Below are some records. Print exactly the lines between the one holding "You are a computer-use agent. This" and the one holding "Screen dimensions: 1325x896", inclusive, and nothing else.

-- Input records follows --

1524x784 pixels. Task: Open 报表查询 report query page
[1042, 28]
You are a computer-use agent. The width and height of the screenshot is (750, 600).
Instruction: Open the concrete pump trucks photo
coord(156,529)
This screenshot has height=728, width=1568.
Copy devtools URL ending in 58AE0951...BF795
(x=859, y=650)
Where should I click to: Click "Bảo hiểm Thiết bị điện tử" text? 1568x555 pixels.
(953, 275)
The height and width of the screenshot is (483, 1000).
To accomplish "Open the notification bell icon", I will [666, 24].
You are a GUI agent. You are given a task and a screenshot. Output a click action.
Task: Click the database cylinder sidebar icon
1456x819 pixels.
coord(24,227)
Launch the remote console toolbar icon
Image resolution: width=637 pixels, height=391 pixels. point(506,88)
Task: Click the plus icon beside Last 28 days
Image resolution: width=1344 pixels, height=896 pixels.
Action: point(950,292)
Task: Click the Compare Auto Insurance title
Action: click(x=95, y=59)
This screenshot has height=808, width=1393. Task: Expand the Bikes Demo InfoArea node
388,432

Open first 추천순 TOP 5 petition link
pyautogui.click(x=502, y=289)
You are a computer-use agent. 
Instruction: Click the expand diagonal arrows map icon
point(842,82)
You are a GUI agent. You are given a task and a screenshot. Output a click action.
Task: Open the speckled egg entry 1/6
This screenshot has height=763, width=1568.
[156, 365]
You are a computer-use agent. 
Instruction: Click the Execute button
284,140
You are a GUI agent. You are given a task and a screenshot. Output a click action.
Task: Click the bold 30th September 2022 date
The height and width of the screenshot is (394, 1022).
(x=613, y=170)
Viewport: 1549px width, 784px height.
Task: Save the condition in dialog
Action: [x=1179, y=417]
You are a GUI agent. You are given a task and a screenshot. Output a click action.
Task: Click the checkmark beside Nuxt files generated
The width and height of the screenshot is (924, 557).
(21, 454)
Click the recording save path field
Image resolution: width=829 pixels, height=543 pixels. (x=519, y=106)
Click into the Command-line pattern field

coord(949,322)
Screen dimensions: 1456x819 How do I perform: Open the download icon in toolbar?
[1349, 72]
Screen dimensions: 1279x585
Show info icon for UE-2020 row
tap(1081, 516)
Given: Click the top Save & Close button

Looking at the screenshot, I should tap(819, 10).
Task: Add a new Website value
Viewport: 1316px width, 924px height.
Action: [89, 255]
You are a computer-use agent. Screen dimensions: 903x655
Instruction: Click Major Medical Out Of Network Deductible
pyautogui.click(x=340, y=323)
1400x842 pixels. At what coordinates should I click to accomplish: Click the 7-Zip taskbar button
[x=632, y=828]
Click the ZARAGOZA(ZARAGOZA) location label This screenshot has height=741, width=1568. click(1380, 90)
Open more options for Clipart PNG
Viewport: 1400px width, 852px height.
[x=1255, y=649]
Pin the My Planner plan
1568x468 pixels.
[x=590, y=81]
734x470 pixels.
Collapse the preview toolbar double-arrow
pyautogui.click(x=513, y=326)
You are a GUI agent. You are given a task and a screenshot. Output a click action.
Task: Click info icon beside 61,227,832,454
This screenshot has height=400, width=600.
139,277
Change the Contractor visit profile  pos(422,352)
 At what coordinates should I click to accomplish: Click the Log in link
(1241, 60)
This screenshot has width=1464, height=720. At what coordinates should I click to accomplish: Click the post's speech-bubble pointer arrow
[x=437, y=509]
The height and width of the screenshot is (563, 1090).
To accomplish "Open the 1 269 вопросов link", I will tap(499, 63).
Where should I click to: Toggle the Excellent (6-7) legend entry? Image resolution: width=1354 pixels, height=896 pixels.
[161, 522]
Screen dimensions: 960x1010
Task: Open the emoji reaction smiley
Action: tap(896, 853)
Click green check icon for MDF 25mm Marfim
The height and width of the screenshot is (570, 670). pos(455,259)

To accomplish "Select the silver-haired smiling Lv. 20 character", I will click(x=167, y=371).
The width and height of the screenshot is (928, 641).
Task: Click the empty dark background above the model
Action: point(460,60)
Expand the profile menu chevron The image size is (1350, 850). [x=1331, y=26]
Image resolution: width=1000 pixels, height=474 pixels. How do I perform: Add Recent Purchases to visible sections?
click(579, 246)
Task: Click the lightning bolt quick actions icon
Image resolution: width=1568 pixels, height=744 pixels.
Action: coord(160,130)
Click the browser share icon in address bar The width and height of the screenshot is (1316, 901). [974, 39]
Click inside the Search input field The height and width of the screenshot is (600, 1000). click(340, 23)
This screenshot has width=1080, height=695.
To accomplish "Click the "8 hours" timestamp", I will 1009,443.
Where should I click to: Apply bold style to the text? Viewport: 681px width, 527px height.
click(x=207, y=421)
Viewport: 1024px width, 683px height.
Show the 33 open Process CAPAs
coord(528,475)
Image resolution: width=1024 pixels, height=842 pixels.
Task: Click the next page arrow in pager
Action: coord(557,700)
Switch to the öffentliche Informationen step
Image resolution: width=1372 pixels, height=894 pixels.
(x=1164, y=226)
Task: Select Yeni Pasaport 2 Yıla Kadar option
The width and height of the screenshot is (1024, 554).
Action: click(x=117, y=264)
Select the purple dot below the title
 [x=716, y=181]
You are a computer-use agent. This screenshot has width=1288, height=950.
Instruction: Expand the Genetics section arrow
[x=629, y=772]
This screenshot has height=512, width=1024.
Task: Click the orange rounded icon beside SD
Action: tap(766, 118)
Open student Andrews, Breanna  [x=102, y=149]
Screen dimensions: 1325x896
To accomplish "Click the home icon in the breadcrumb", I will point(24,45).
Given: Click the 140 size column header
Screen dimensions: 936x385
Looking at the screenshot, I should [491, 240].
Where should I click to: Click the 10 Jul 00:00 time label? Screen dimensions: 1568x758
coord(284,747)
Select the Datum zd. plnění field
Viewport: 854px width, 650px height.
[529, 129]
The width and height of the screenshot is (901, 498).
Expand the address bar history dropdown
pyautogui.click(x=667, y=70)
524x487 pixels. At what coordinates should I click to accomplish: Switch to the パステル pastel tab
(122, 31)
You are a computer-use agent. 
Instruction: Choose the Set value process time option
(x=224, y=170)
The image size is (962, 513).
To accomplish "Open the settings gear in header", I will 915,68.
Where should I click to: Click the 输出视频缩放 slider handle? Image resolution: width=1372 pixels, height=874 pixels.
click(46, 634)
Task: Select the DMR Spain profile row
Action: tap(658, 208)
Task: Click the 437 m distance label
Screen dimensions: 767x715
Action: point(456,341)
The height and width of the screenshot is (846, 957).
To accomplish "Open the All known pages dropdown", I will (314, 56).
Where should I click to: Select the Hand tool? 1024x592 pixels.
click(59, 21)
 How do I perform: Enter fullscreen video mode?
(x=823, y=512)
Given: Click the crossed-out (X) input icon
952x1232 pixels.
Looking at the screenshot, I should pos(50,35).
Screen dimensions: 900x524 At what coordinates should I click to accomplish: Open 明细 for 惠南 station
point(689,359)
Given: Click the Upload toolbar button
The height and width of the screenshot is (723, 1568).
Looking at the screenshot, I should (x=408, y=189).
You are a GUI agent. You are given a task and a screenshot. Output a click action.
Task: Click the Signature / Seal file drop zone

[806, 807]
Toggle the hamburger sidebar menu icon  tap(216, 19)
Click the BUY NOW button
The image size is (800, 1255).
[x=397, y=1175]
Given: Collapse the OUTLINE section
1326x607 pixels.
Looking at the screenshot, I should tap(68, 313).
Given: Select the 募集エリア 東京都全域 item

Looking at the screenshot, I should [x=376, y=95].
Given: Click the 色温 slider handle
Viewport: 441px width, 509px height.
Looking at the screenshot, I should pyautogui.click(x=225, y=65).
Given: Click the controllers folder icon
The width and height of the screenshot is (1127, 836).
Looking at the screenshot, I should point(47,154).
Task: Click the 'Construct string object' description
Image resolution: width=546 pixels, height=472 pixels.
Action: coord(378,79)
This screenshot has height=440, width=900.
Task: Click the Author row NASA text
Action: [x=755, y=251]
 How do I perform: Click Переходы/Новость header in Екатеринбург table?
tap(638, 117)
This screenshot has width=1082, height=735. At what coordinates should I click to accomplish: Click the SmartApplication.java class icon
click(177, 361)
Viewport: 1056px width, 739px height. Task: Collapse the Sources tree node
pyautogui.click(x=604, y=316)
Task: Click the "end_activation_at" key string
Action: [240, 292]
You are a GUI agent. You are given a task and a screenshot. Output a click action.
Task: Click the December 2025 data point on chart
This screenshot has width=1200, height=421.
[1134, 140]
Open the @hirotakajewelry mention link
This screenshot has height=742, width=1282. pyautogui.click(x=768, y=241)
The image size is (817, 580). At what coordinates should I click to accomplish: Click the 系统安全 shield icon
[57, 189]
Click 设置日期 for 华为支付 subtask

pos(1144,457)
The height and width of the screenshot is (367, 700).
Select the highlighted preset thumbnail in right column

-- Input records concluded --

> _Answer section_
You are a computer-use agent. This screenshot has width=1288, height=950.
Instruction: Expand the Genetics section arrow
[x=629, y=772]
This screenshot has height=512, width=1024.
Task: Click the orange rounded icon beside SD
Action: tap(766, 118)
Open student Andrews, Breanna  [x=102, y=149]
Screen dimensions: 1325x896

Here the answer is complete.